CBC’s headline reads “Patrick Chan settles for silver on Canadian Trail.” Others have said the same. This is just the sort of North American media wanking that has prevailed at Olympic Games since Salt Lake City in 2002. Or at least, that’s when it first caught my attention and has irked me ever since. That year one of the advertisers ran the appalling slogan, “Second place is for losers.”
Yeah, right. Out of the billions who populate the planet only the competitor taking first place on one given day counts for anything. Ludicrous. It’s time to refute the idea that an athlete who does not achieve a gold medal is an also-ran.
I appreciate every athlete’s desire to be on the podium. No athlete aims for the Olympics hoping to achieve less. Even those with an achingly long shot know that sometimes convergence happens in spite of what the odds are. However, the idea of owning the podium—as if it is some kind of real estate or right which can be bought—is odious. It’s the antithesis of what the games ought to be about.
Another CBC writer describes Chan as coming up short. How? Why must Chan point out in post-event interviews that he has won the national championships seven times, the world championships three times and now has two silver medals decorating his neck? Why must Chan graciously remind CBC that he has changed the sport or that he is the most decorated skater in the history of the sport?
Why isn’t our national broadcaster focused on the successes and achievements of Chan and the rest of our team instead of so-called curses, a medal’s colour or the number count? Why has pre-event hype and post-event athlete-bashing become part of the lucrative theater of Olympic sport? There’s a singular short-shortsightedness on the media’s part when it comes to a measure of what it means to win at the Olympics.

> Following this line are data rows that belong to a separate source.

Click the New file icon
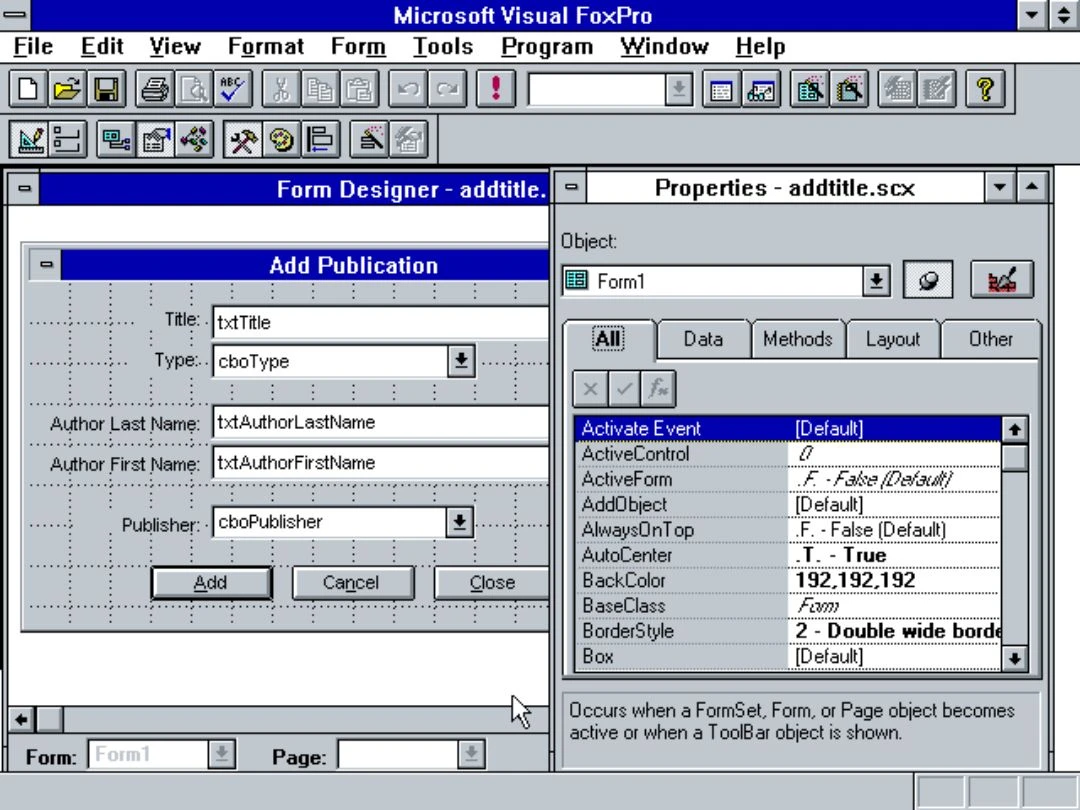Image resolution: width=1080 pixels, height=810 pixels. [x=29, y=90]
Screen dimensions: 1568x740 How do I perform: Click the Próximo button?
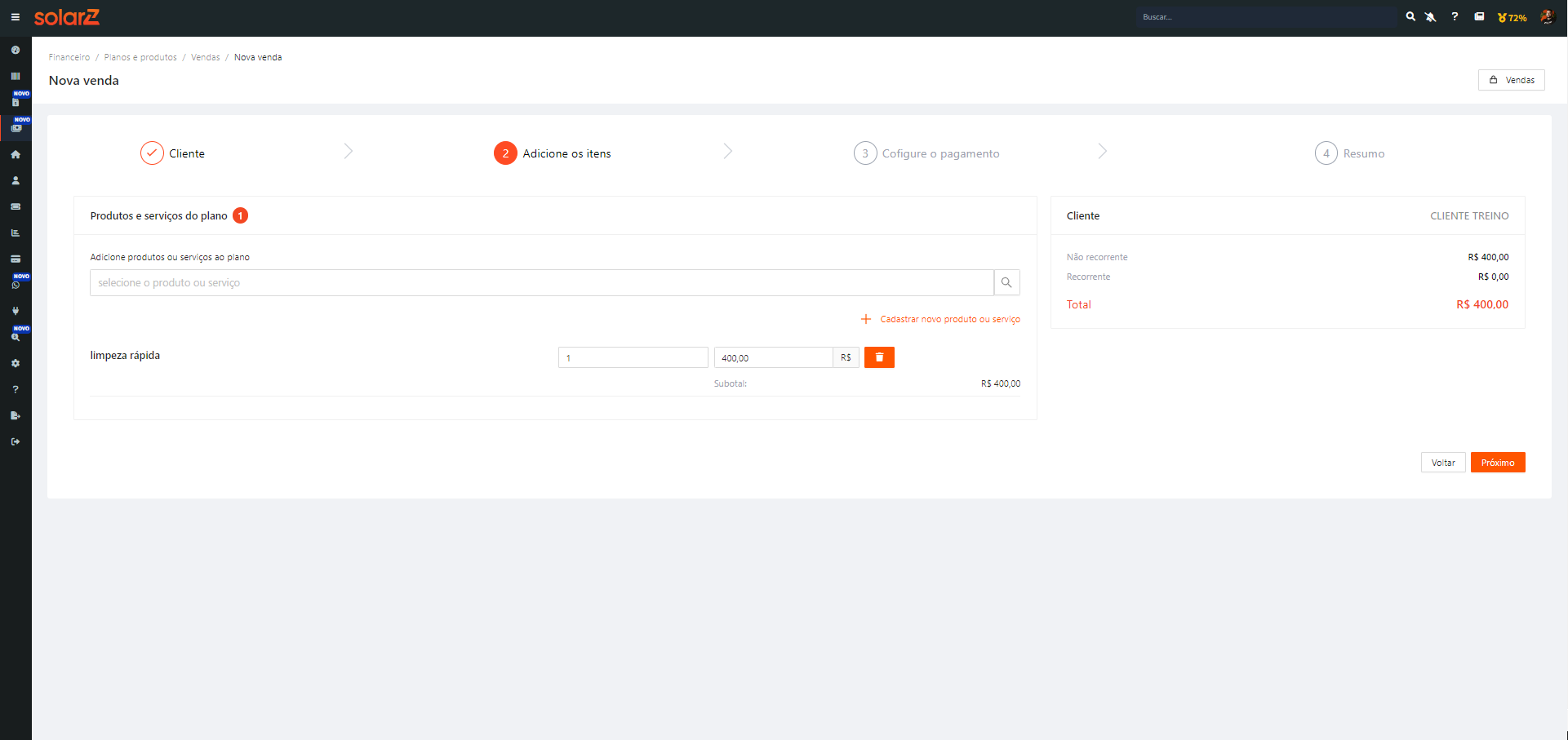pos(1497,463)
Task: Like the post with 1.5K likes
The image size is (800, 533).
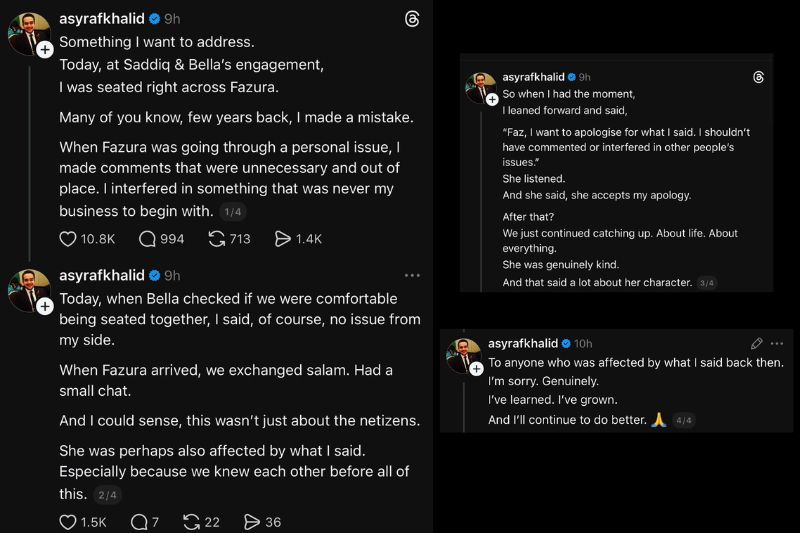Action: tap(68, 522)
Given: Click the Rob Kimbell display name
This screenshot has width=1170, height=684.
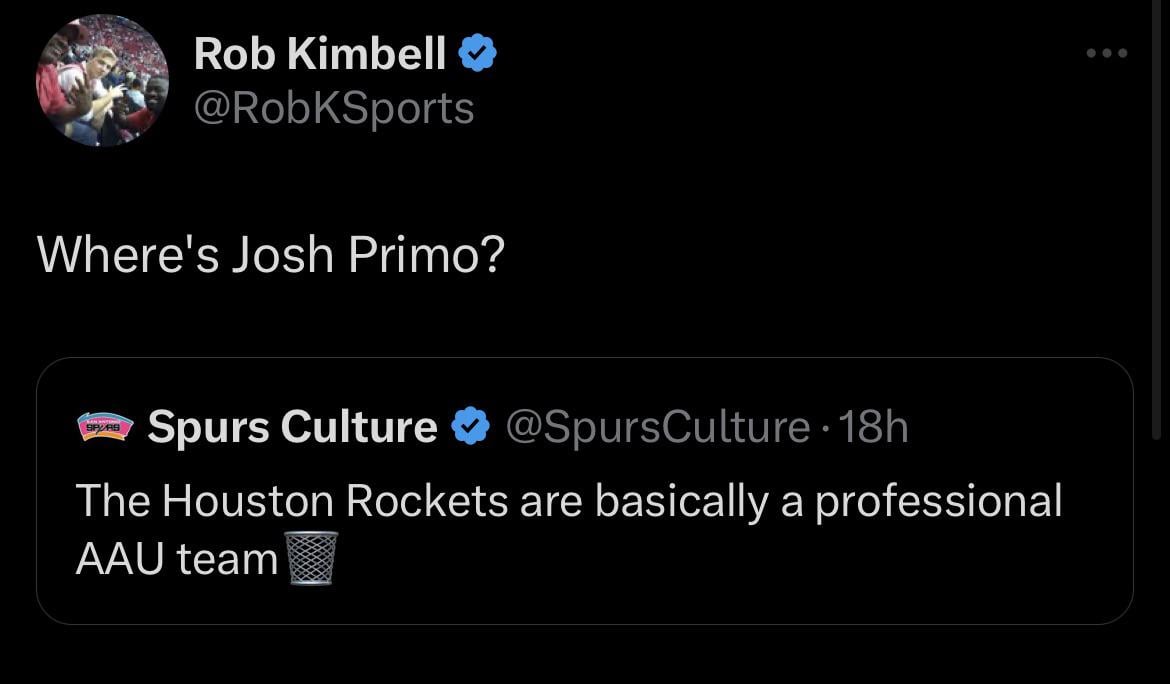Looking at the screenshot, I should (320, 53).
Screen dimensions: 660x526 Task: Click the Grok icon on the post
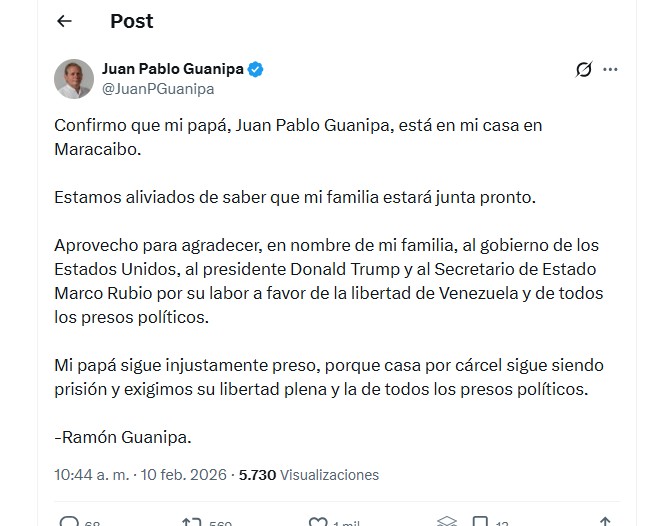click(x=585, y=70)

So a shout out to CBC and anyone else who is culpable: Stop undermining the achievements of our team by the use of downgrading language. Since 2002 it has been much less enjoyable to watch champions compete while enduring constant slagging from the snide lines.
Not achieving everything he hoped for in the final four minutes of a given night when no contender had the skate he wished for, is not losing. Patrick Chan did not settle for silver. He WON it.